How much do independent consultants really make? The answer: it depends! If you have even a little experience, you can generally make more than an equivalent employee. And if you have a lot of experience and a good track record, the sky’s the limit – up to multiple 6 figures and beyond.
This is one of the most common questions I get asked. Understandably, because even if you’re just toying with the idea of becoming an independent consultant, you want to know that your income won’t take a step backwards…
The good news is that, if you have some experience and a good track record, you can almost definitely make more (and often much more) than you could as an equivalent full-time employee. Or to look at it another way, and this is the goal for many people too, you can earn the same amount for less work. Depending on the rate you can command, you could even work for 6 months every year whilst making the same as a full-time employee doing the same work.
Factors Affecting Your Rate
There are several factors that affect the rate that you are able to charge as an independent consultant.
A big one is your level of experience. Generally, the more experience you have, the more you can charge. This is closely related to another factor, your track record. The more you can show a history of successful assignments, the more you will be able to charge.
Another two related factors are your specific area/type of service, and the average salary/rate for that service. For example, a strategy consultant will generally be able to charge more than a HR consultant.
Your location also affects how much you can charge. Different countries, and even different states within each country, have different average rates.
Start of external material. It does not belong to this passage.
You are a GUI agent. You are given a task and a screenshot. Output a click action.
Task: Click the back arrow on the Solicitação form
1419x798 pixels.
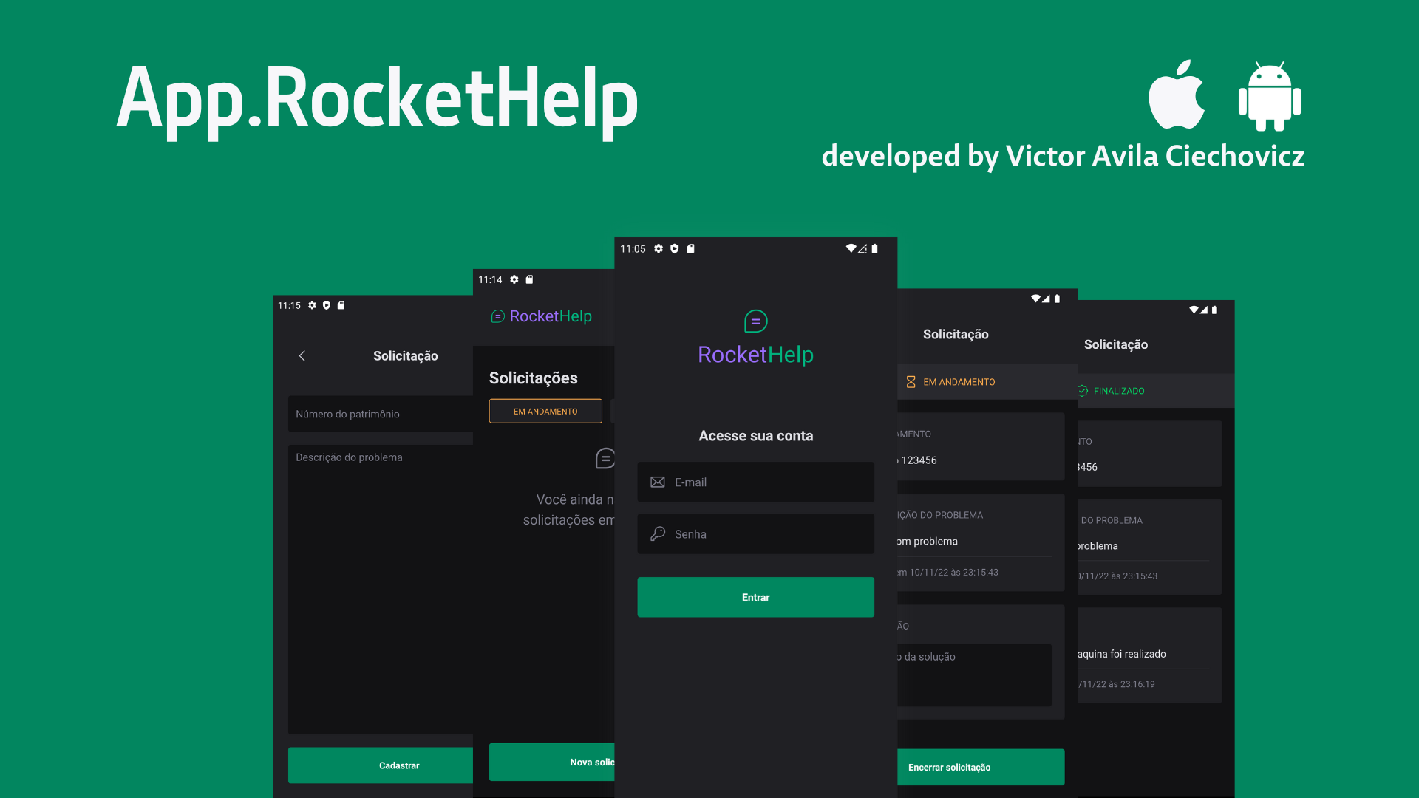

And finally, the type of clients you are targeting or generally work with can affect your rate. A small business or local government department may not pay the same as a multinational company, for example.
And having said all of that, remember that this is just a guide – at the end of the day, the market will determine how much you are able to charge.
Things to Consider
There are a few things that you have to consider when comparing your income as an independent to that of an employed consultant.
1. You will usually collect GST (or your country’s equivalent), and you have to pay that to the government (unless you’re working via an agency, and they handle that for you)
2. You will also be paid a tax-inclusive amount, meaning you have to set aside and regularly pay income tax (unless you’re working via an agency, and they handle that for you)
3. You need to manage/pay your own superannuation out of your income
4. You need to cover your own annual leave and sick leave
5. It’s also prudent to allow for the occasional gap between contracts
You need to allow for all of the above when setting your rate, and determining how much you need to work (i.e. how many weeks per year) – in order to cover yourself in areas that an employer would normally manage.
Calculating Your Rate
There are many ways to charge for your services, with the most common being:
Per hour, per day, (monthly) retainer, per project/assignment, or value/profit/ROI based.
Most consultants start with an hourly or daily rate, although many aspire to charging per month or per project. I’ll cover the different methods in detail in another post, but regardless of how you charge for your services, you have to make sure you cover your needs in terms of the items mentioned above.
A rule of thumb I advise my clients to use is to assume you’ll work an average of 30 hours per week, for 46 weeks of the year. That allows for some annual leave, sick leave, and non-billable time – and gives you the absolute minimum you should be charging. I generally then round that figure up to the nearest $50 (if we’re talking hourly rates).
If you are a beginner consultant with not much experience, drop the expected hours per week to 25 or even 20, as you will spend more time winning work/projects.
Let’s say you’re a project manager with less than 5 years of experience, currently earning $100,000 per year (inclusive of tax and super).
$100,000 divided by 46 weeks and 30 hours per week equals $72.46 per hour. Rounded up to the nearest $50 gives you $100 per hour. If you were to work 46 weeks at 30 hours per week, you would earn $138,000 (inclusive of tax and super).
Now let’s look at a senior IT leader with 12 years of experience, currently earning $180,000 per year (inclusive of tax and super).
$180,000 divided by 46 weeks and 30 hours per week equals $130.43 per hour. Rounded up to the nearest $50 gives you $150 per hour. If you were to work 46 weeks at 30 hours per week, you would earn $207,000 (inclusive of tax and super).
These examples are generalised, and don’t take into account any specific services or target clients – use them as a guide only. If the average consulting rate for your area of expertise is higher than your calculated rate, don’t be afraid to increase your rate. Just don’t decrease it.
And remember to regularly (at least annually) review your rate, and increase it if you feel it’s justified.
So How Much Can You Earn?
As I said at the start of this post, and as I have hopefully made clear above, it depends!
In almost every case, however, you can earn more than you can as an employee, and the potential to increase your earnings (as you get more experience and more runs on the board) is virtually unlimited. Coupled with a more flexible lifestyle, it’s hard to argue against.
One thing is for sure – there has certainly never been a better time to be an independent consultant.